Although this method computes $k$ values according to the hyperbolic discount function, in principle it’s possible to use the exponential or power discount functions (though this is not an established practice and should be considered an experimental feature of tempodisco):

mod_exp <- kirby_score(td_bc_single_ptpt, discount_function = 'exponential')
print(mod_exp)
#> 
#> Temporal discounting indifference point model
#> 
#> Discount function: exponential, with coefficients:
#> 
#>           k 
#> 0.008170247 
#> 
#> ED50: 84.8379742026149
#> AUC: 0.0335100135964859
mod_pow <- kirby_score(td_bc_single_ptpt, discount_function = 'power')
print(mod_pow)
#> 
#> Temporal discounting indifference point model
#> 
#> Discount function: power, with coefficients:
#> 
#>         k 
#> 0.3052023 
#> 
#> ED50: 0.235591893994806
#> AUC: 0.1173431135372

Wileyto scoring

It is also possible to use the logistic regression method of Wileyto et al. (2004), where we can solve for the $k$ value of the hyperbolic discount function in terms of the regression coefficients:

mod <- wileyto_score(td_bc_single_ptpt)
#> Warning: glm.fit: fitted probabilities numerically 0 or 1 occurred
print(mod)
#> 
#> Temporal discounting binary choice linear model
#> 
#> Discount function: hyperbolic from model hyperbolic.1, with coefficients:
#> 
#>          k 
#> 0.04372626 
#> 
#> Call:  glm(formula = fml, family = binomial(link = "logit"), data = data)
#> 
#> Coefficients:
#>     .B1      .B2  
#> 0.49900  0.02182  
#> 
#> Degrees of Freedom: 70 Total (i.e.
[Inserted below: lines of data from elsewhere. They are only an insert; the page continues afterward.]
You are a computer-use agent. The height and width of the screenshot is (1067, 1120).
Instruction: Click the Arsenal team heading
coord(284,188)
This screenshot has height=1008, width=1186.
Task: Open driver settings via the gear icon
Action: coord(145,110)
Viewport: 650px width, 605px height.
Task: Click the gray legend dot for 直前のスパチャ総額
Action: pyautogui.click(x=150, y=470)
Null);  68 Residual
#> Null Deviance:       97.04 
#> Residual Deviance: 37.47     AIC: 41.47

Newer methods

Linear models

The Wileyto et al. (2004) approach turns out to be possible for other discount functions as well (Kinley, Oluwasola & Becker, 2025.):

Name	Discount function	Linear predictor	Parameters
`hyperbolic.1`	Hyperbolic (Mazur, 1987): $\frac{1}{1 + kt}$	$\beta_1 \left(1 - \frac{v_D}{v_I} \right) + \beta_2 t$	$k = \frac{\beta_2}{\beta_1}$
`hyperbolic.2`	(Mazur, 1987): $\frac{1}{1 + kt}$	$\beta_1\left( \sigma^{-1}\left[\frac{v_\mathcal{I}}{v_\mathcal{D}}\right] + \log t \right) + \beta_2$	$k = e^\frac{\beta_2}{\beta_1}$
`exponential.1`	Exponential (Samuelson, 1937): $e^{-kt}$	$\beta_1 \log \frac{v_I}{v_D} + \beta_2 t$	$k = \frac{\beta_2}{\beta_1}$
`exponential.2`	Exponential (Samuelson, 1937): $e^{-kt}$	$\beta_1\left( G^{-1}\left[\frac{v_\mathcal{I}}{v_\mathcal{D}}\right] + \log t \right) + \beta_2$	$k = e^\frac{\beta_2}{\beta_1}$
`power`	Power (Harvey, 1986): $\frac{1}{(1 + t)^k}$	$\beta_1 \log \frac{v_I}{v_D} + \beta_2 \log (1 + t)$	$k = \frac{\beta_2}{\beta_1}$
`scaled-exponential`	Scaled exponential (beta-delta; Laibson, 1997): $w e^{-kt}$	$\beta_1\log\frac{v_{I}}{v_{D}} + \beta_2 t + \beta_3$	$k = \frac{\beta_2}{\beta_1}$ , $w = e^{-\frac{\beta_3}{\beta_1}}$
`nonlinear-time-hyperbolic`	Nonlinear-time hyperbolic (Rachlin, 2006): $\frac{1}{1 + k t^s}$	$\beta_1 \sigma^{-1}\left[\frac{v_{I}}{v_{D}}\right] + \beta_2\log t + \beta_3$	$k = e^\frac{\beta_3}{\beta_1}$ , $s = \frac{\beta_2}{\beta_1}$
`nonlinear-time-exponential`	Nonlinear-time exponential (Ebert & Prelec, 2007): $e^{-kt^s}$	$\beta_1 G^{-1}\left[\frac{v_\mathcal{I}}{v_\mathcal{D}}\right] + \beta_2\log t + \beta_3$	$k = e^\frac{\beta_3}{\beta_1}$ , $s = \frac{\beta_2}{\beta_1}$

Where $\sigma^{-1}[\cdot]$ is the logit function, or the quantile function of a standard logistic distribution, and $G^{-1}[\cdot]$ is the quantile function of a standard Gumbel distribution.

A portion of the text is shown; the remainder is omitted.